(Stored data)
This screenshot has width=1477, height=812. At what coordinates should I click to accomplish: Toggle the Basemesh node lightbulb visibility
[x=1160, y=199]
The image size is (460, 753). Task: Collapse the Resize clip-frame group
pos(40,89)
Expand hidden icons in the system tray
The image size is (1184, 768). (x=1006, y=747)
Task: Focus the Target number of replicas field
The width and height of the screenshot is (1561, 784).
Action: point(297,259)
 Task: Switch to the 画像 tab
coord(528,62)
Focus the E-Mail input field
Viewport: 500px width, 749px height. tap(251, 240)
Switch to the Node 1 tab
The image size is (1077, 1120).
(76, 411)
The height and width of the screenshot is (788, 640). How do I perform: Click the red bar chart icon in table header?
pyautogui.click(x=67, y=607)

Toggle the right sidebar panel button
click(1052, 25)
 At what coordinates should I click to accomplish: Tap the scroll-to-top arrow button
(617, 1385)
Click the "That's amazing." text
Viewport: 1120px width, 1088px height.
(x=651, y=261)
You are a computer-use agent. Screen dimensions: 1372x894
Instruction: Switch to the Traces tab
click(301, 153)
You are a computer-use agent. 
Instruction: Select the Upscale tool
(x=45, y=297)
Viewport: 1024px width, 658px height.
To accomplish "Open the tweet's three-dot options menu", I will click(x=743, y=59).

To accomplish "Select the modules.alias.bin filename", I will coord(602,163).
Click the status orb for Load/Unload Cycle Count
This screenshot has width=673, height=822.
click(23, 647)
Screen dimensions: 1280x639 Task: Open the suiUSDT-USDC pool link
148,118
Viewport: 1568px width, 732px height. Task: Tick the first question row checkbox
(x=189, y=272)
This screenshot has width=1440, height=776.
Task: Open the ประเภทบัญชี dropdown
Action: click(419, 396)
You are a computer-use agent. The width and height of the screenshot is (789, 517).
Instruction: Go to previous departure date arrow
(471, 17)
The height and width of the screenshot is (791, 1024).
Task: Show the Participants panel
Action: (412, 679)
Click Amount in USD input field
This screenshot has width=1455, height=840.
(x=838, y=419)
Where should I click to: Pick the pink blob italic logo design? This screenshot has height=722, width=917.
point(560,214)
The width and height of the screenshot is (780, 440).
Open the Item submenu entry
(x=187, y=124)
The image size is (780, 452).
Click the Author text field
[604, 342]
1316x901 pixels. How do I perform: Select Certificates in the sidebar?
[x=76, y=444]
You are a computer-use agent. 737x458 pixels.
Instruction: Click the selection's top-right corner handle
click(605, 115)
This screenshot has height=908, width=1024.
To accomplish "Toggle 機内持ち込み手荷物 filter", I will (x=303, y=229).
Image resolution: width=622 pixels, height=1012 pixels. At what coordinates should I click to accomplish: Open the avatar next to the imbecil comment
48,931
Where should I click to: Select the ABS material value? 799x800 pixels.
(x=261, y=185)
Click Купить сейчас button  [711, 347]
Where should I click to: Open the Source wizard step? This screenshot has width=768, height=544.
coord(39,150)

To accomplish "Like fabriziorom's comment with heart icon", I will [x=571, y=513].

▶ Exercise: The answer is the data above, retyped exactly in full.

▶ Written solution:
This screenshot has width=1477, height=812. At what coordinates should I click to accomplish: Toggle the Basemesh node lightbulb visibility
[x=1160, y=199]
The image size is (460, 753). Task: Collapse the Resize clip-frame group
pos(40,89)
Expand hidden icons in the system tray
The image size is (1184, 768). (x=1006, y=747)
Task: Focus the Target number of replicas field
The width and height of the screenshot is (1561, 784).
Action: point(297,259)
 Task: Switch to the 画像 tab
coord(528,62)
Focus the E-Mail input field
Viewport: 500px width, 749px height. tap(251, 240)
Switch to the Node 1 tab
The image size is (1077, 1120).
(76, 411)
The height and width of the screenshot is (788, 640). How do I perform: Click the red bar chart icon in table header?
pyautogui.click(x=67, y=607)

Toggle the right sidebar panel button
click(1052, 25)
 At what coordinates should I click to accomplish: Tap the scroll-to-top arrow button
(617, 1385)
Click the "That's amazing." text
Viewport: 1120px width, 1088px height.
(x=651, y=261)
You are a computer-use agent. Screen dimensions: 1372x894
Instruction: Switch to the Traces tab
click(301, 153)
You are a computer-use agent. 
Instruction: Select the Upscale tool
(x=45, y=297)
Viewport: 1024px width, 658px height.
To accomplish "Open the tweet's three-dot options menu", I will click(x=743, y=59).

To accomplish "Select the modules.alias.bin filename", I will coord(602,163).
Click the status orb for Load/Unload Cycle Count
This screenshot has width=673, height=822.
click(23, 647)
Screen dimensions: 1280x639 Task: Open the suiUSDT-USDC pool link
148,118
Viewport: 1568px width, 732px height. Task: Tick the first question row checkbox
(x=189, y=272)
This screenshot has width=1440, height=776.
Task: Open the ประเภทบัญชี dropdown
Action: click(419, 396)
You are a computer-use agent. The width and height of the screenshot is (789, 517).
Instruction: Go to previous departure date arrow
(471, 17)
The height and width of the screenshot is (791, 1024).
Task: Show the Participants panel
Action: (412, 679)
Click Amount in USD input field
This screenshot has width=1455, height=840.
(x=838, y=419)
Where should I click to: Pick the pink blob italic logo design? This screenshot has height=722, width=917.
point(560,214)
The width and height of the screenshot is (780, 440).
Open the Item submenu entry
(x=187, y=124)
The image size is (780, 452).
Click the Author text field
[604, 342]
1316x901 pixels. How do I perform: Select Certificates in the sidebar?
[x=76, y=444]
You are a computer-use agent. 737x458 pixels.
Instruction: Click the selection's top-right corner handle
click(605, 115)
This screenshot has height=908, width=1024.
To accomplish "Toggle 機内持ち込み手荷物 filter", I will (x=303, y=229).
Image resolution: width=622 pixels, height=1012 pixels. At what coordinates should I click to accomplish: Open the avatar next to the imbecil comment
48,931
Where should I click to: Select the ABS material value? 799x800 pixels.
(x=261, y=185)
Click Купить сейчас button  [711, 347]
Where should I click to: Open the Source wizard step? This screenshot has width=768, height=544.
coord(39,150)

To accomplish "Like fabriziorom's comment with heart icon", I will [x=571, y=513].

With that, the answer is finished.